Is there any way to turn a team number into a USFIRST.org team information page URL without any prior knowledge of how their database is structured? Pat Fairbank seems to have figured it out for frclinks.com, but I am not sure how he has done it.
FRCLinks uses a Javascript redirect. I am pointing at FRCLinks for links to team pages right now on TBA, but I need to do a full scrape of FIRST’s pages to update Team Names to be accurate now. Wget doesn’t follow Javascript redirects - I may need to bake up something a bit fancier to either parse these out of FRCLinks, or parse them out of FIRST’s team data when I am scraping event attendance.
I wish this were easier.
I was able to get this URL for listing Teams, but it’s hardcoded to max out at 250 teams listed. I was hoping to get every single team on the page at once, and then scrape out all the team URLs in one go. This approach won’t work on its own.

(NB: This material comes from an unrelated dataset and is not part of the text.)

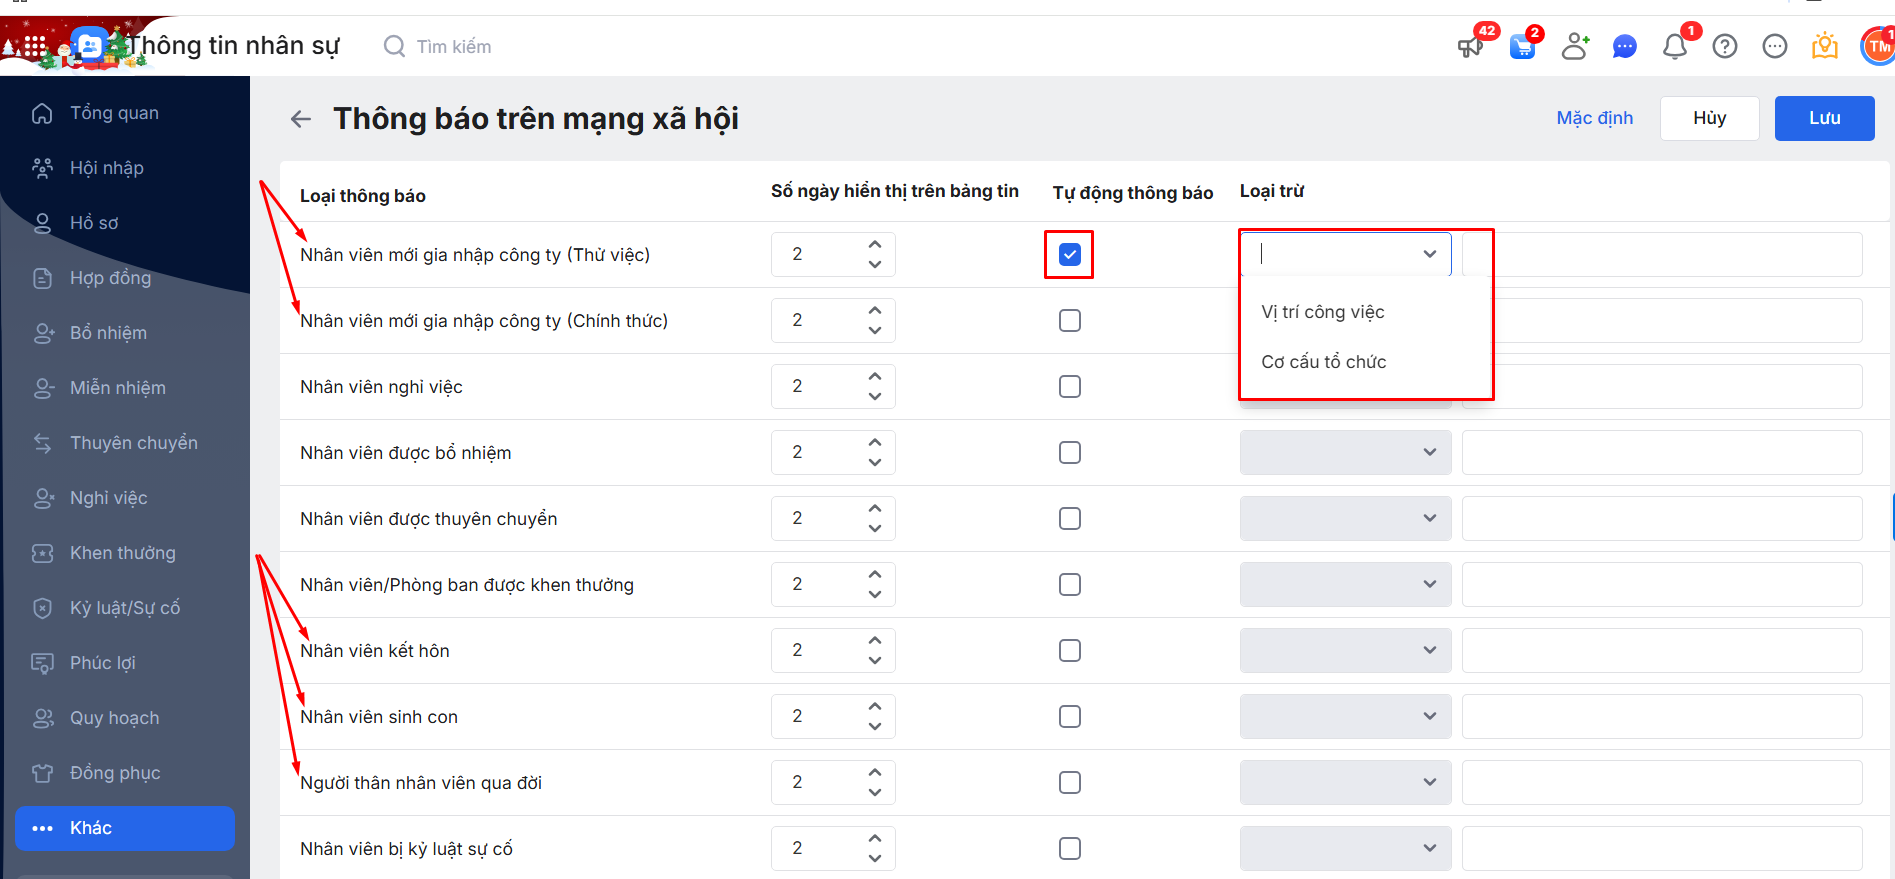Open Hợp đồng in the sidebar
1895x879 pixels.
[110, 278]
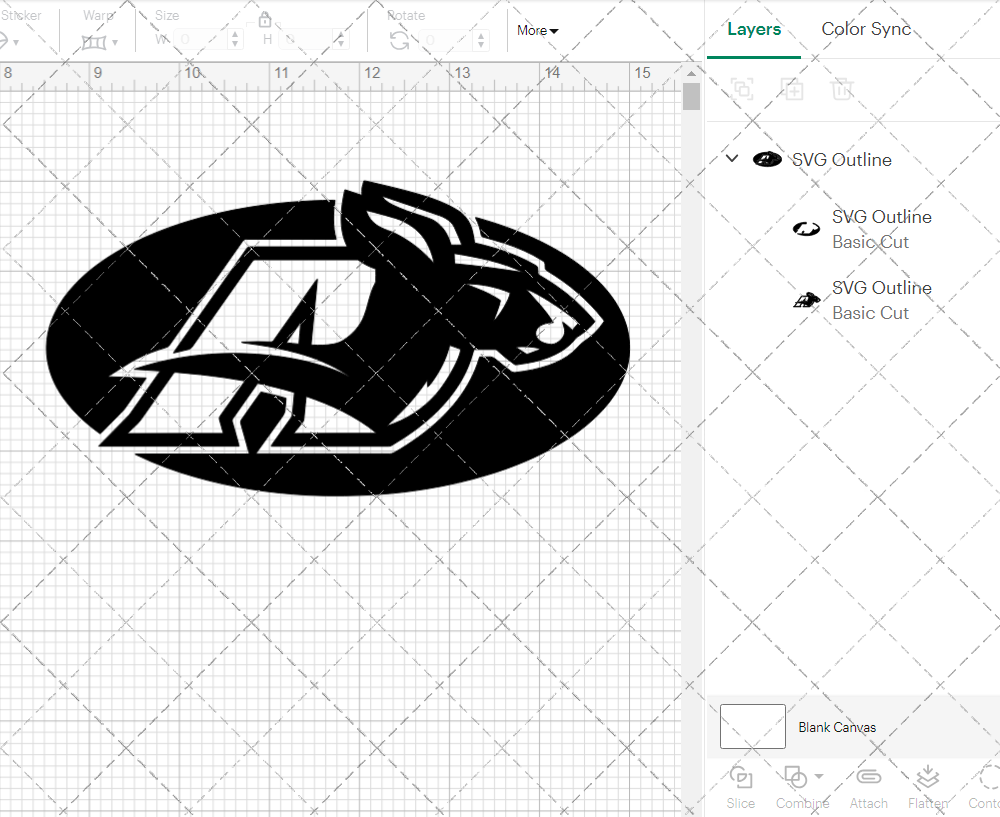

Attached is a CSV with every team competing in 2010’s team number and tpid, which is the number FIRST uses to refer to the team. Hopefully this will be useful to someone in the future.
“window.location.?=.?"(.*)"” as a regex on the content of the frclinks is a pretty simple way of grabbing Pat’s redirect. That is how frcfeed is doing it. Just grab the content of group 1.
I agree. I talked with Pat and decided it was easiest to just re-scrape the data from FIRST myself, since it required minimal modifications to existing TBA scraping scripts. Pat’s service is great, and I’m going to keep using it on TBA where it makes sense.